母が仕事から帰ってきて、「これ、私よ」と言った。「ほら、言ったじゃないか。謝ってくれ。」と私が言っても聞かず、兄は私を蹴りとばした。

 私は中学に進学するため家を出て寮生活を始め、同じ年に兄は予備校へ行くために家を出た。四人家族だった我が家は急に両親だけになり、それなりに寂しかったと思う。まあ、後々寂しがってる場合ではなくなってくるのだが、その事についてはフリーペーパーに書ける内容ではないので控える。

 『神は私に微笑んだ!』と思ったのは、私に中学の合格の電報が届き、兄が大学受験に失敗した、あの瞬間だけだった。その後、私は中学の寮で陰惨なイジメに合い、兄は親元を離れた予備校ライフを満喫していた(ように見えた)。

 自分が弟でなく、長男だったらと、何度か思った。しかし、もしドラえもん的な何かの装置で、それが現実になったとして、私は幸せになる保証はどこにもない。私が見ている世界を兄が知らないのと同様にまた、私は兄の生きる世界を解らない。兄は兄で、私や、あるいは両親には知り得ぬ苦しみがあったのだろう。それを解り合おうとは一切思わないが、きっとそうなのだから、比べるのはもうやめようと思っている。

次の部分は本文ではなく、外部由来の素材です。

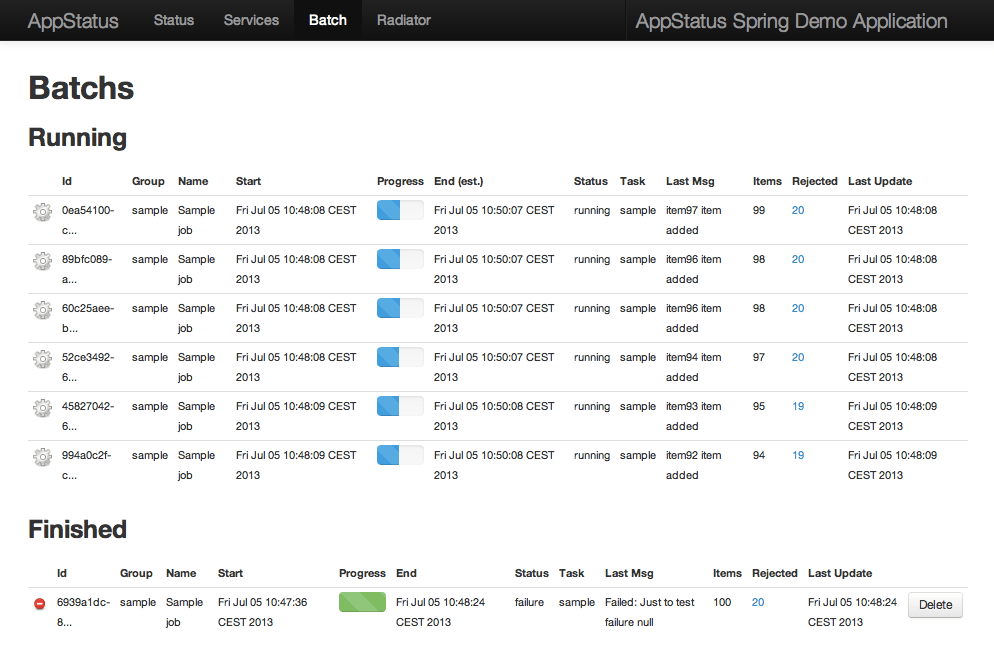Click the active Batch tab
This screenshot has height=645, width=994.
point(327,19)
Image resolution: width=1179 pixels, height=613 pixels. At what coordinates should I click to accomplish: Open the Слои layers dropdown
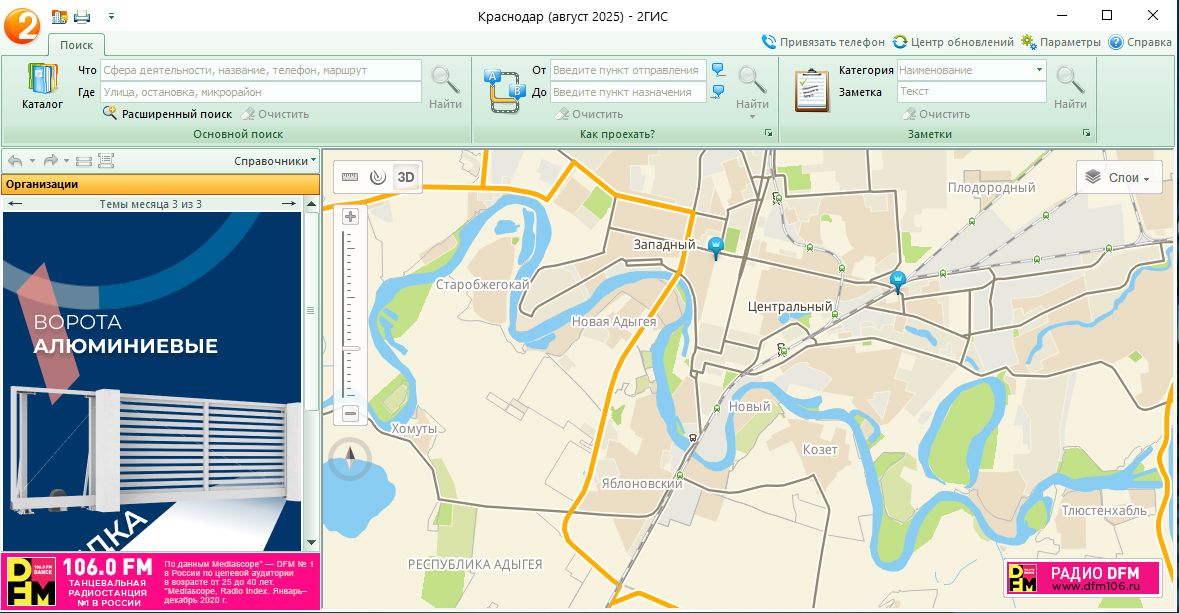click(1118, 177)
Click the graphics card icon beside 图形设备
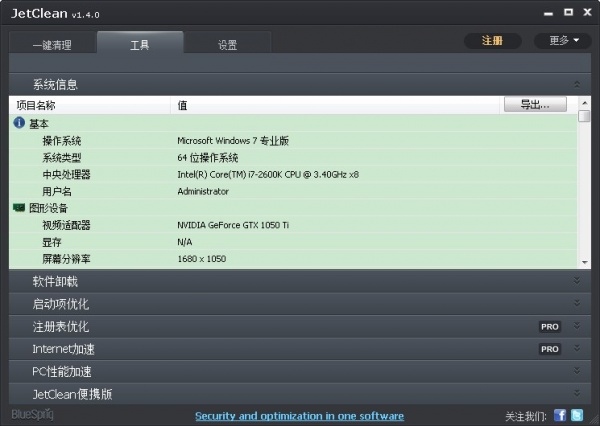 [19, 208]
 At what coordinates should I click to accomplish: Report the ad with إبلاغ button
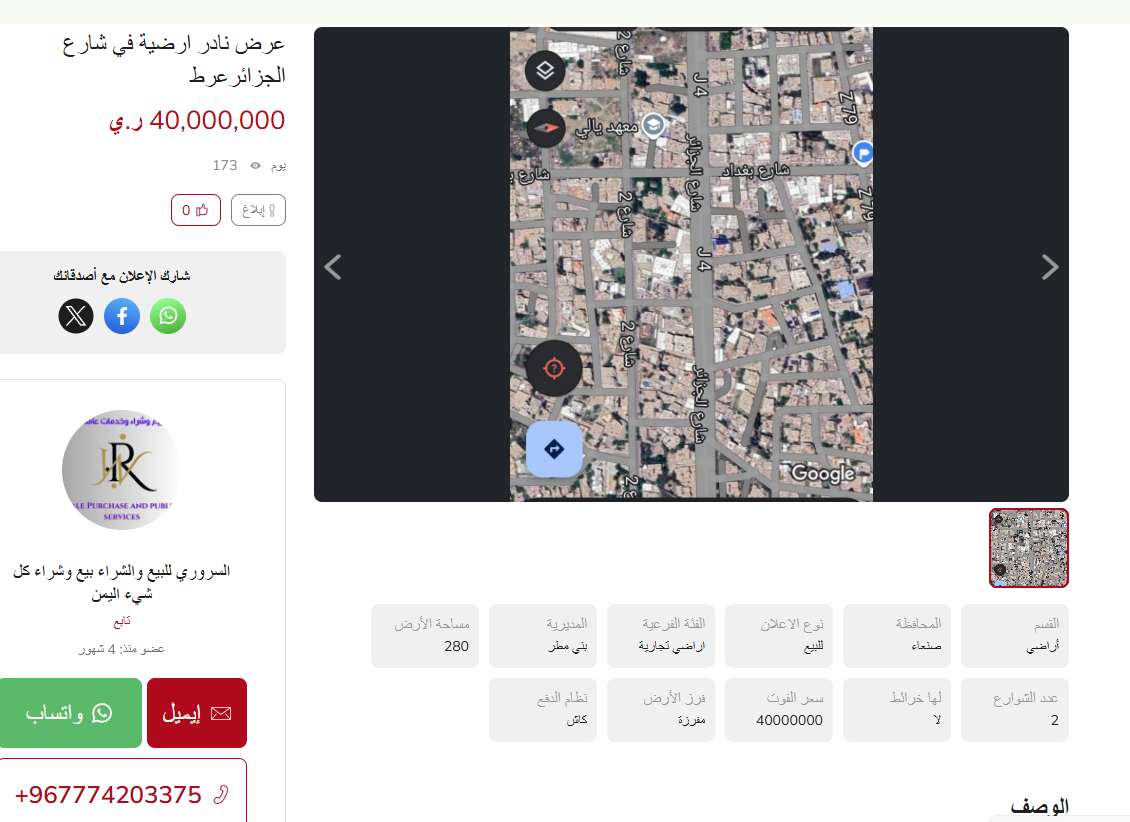coord(258,210)
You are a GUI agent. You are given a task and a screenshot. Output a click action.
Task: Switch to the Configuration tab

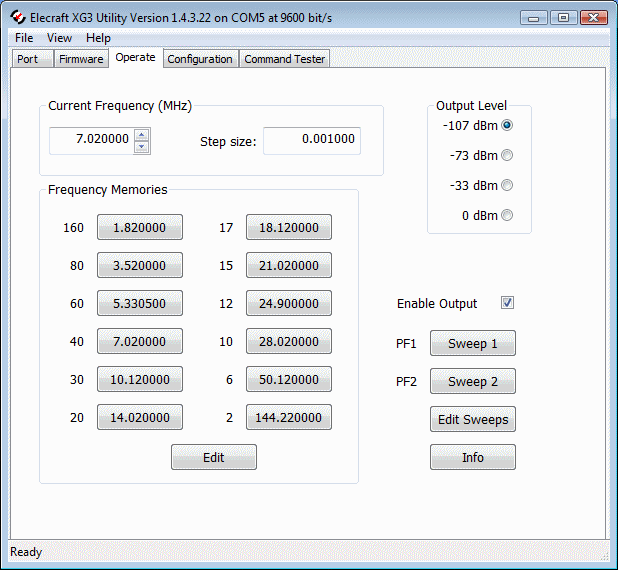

 そう思うようになってから、神さまに、「そっちじゃない、こっちだと」と言って手招きしていた私も、今では時として「こっちじゃない、あっちだ」と兄の方を指差すようになった。

神はそれを見てか見ずしてか、兄に微笑んだ。

兄に子供ができたのだ。(私に甥ができたことになる。)
私はすごく嬉しかった。嬉しがっている自分がいることもまた、嬉しかった。私は私の事以外で、初めて神に感謝したかもしれない。

私はいつかその甥に教えたい。「コカコーラは決して冷凍庫には入れてはいけない。」と。